Short task
Reproduce each of the following records verbatim, line for line.

Exercise input
## BEGIN
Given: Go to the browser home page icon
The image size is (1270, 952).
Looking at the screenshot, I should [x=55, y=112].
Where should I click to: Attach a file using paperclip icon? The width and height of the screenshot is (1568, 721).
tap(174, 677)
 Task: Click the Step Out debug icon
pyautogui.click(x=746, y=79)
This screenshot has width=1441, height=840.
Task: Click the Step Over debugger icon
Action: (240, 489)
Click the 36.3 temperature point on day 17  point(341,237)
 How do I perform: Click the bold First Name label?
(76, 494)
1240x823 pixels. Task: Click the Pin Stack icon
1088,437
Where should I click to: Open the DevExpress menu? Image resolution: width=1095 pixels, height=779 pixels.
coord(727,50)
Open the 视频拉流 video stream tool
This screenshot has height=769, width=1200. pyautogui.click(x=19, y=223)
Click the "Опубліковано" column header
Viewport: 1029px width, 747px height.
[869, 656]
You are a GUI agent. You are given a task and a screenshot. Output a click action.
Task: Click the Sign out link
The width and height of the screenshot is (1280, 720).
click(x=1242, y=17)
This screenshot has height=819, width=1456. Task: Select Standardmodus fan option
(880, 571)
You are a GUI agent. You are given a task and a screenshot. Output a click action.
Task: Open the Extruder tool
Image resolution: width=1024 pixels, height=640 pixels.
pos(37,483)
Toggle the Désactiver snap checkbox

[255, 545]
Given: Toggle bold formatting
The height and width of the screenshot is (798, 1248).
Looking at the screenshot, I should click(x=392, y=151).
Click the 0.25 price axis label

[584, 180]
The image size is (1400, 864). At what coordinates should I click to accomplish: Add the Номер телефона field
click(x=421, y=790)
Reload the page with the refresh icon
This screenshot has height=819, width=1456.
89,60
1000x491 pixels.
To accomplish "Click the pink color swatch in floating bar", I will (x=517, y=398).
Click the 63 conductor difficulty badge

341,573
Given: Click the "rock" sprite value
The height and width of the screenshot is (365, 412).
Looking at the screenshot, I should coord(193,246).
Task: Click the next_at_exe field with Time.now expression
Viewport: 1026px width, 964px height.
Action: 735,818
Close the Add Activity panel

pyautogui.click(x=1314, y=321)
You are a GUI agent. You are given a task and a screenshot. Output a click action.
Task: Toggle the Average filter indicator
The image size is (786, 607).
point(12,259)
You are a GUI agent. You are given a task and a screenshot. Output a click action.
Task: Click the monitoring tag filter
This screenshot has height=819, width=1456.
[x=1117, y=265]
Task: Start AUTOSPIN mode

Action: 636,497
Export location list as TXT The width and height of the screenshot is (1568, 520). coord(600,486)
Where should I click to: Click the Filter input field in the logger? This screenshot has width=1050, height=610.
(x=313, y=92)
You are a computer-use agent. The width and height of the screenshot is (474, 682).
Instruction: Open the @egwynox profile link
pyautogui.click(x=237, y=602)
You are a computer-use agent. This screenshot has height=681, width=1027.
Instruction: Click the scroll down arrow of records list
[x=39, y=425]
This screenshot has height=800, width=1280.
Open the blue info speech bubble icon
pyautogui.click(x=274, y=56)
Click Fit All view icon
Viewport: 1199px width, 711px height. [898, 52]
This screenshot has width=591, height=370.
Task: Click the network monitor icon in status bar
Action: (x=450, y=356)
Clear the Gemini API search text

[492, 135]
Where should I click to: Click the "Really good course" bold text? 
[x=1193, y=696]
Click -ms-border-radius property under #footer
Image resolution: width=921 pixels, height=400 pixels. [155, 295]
## END
Expected answer
Given: Go to the browser home page icon
The image size is (1270, 952).
Looking at the screenshot, I should [x=55, y=112].
Where should I click to: Attach a file using paperclip icon? The width and height of the screenshot is (1568, 721).
tap(174, 677)
 Task: Click the Step Out debug icon
pyautogui.click(x=746, y=79)
This screenshot has width=1441, height=840.
Task: Click the Step Over debugger icon
Action: (240, 489)
Click the 36.3 temperature point on day 17  point(341,237)
 How do I perform: Click the bold First Name label?
(76, 494)
1240x823 pixels. Task: Click the Pin Stack icon
1088,437
Where should I click to: Open the DevExpress menu? Image resolution: width=1095 pixels, height=779 pixels.
coord(727,50)
Open the 视频拉流 video stream tool
This screenshot has height=769, width=1200. pyautogui.click(x=19, y=223)
Click the "Опубліковано" column header
Viewport: 1029px width, 747px height.
[869, 656]
You are a GUI agent. You are given a task and a screenshot. Output a click action.
Task: Click the Sign out link
The width and height of the screenshot is (1280, 720).
click(x=1242, y=17)
This screenshot has height=819, width=1456. Task: Select Standardmodus fan option
(880, 571)
You are a GUI agent. You are given a task and a screenshot. Output a click action.
Task: Open the Extruder tool
Image resolution: width=1024 pixels, height=640 pixels.
pos(37,483)
Toggle the Désactiver snap checkbox

[255, 545]
Given: Toggle bold formatting
The height and width of the screenshot is (798, 1248).
Looking at the screenshot, I should click(x=392, y=151).
Click the 0.25 price axis label

[584, 180]
The image size is (1400, 864). At what coordinates should I click to accomplish: Add the Номер телефона field
click(x=421, y=790)
Reload the page with the refresh icon
This screenshot has height=819, width=1456.
89,60
1000x491 pixels.
To accomplish "Click the pink color swatch in floating bar", I will (x=517, y=398).
Click the 63 conductor difficulty badge

341,573
Given: Click the "rock" sprite value
The height and width of the screenshot is (365, 412).
Looking at the screenshot, I should coord(193,246).
Task: Click the next_at_exe field with Time.now expression
Viewport: 1026px width, 964px height.
Action: 735,818
Close the Add Activity panel

pyautogui.click(x=1314, y=321)
You are a GUI agent. You are given a task and a screenshot. Output a click action.
Task: Toggle the Average filter indicator
The image size is (786, 607).
point(12,259)
You are a GUI agent. You are given a task and a screenshot. Output a click action.
Task: Click the monitoring tag filter
This screenshot has height=819, width=1456.
[x=1117, y=265]
Task: Start AUTOSPIN mode

Action: 636,497
Export location list as TXT The width and height of the screenshot is (1568, 520). coord(600,486)
Where should I click to: Click the Filter input field in the logger? This screenshot has width=1050, height=610.
(x=313, y=92)
You are a computer-use agent. The width and height of the screenshot is (474, 682).
Instruction: Open the @egwynox profile link
pyautogui.click(x=237, y=602)
You are a computer-use agent. This screenshot has height=681, width=1027.
Instruction: Click the scroll down arrow of records list
[x=39, y=425]
This screenshot has height=800, width=1280.
Open the blue info speech bubble icon
pyautogui.click(x=274, y=56)
Click Fit All view icon
Viewport: 1199px width, 711px height. [898, 52]
This screenshot has width=591, height=370.
Task: Click the network monitor icon in status bar
Action: (x=450, y=356)
Clear the Gemini API search text

[492, 135]
Where should I click to: Click the "Really good course" bold text? 
[x=1193, y=696]
Click -ms-border-radius property under #footer
Image resolution: width=921 pixels, height=400 pixels. [155, 295]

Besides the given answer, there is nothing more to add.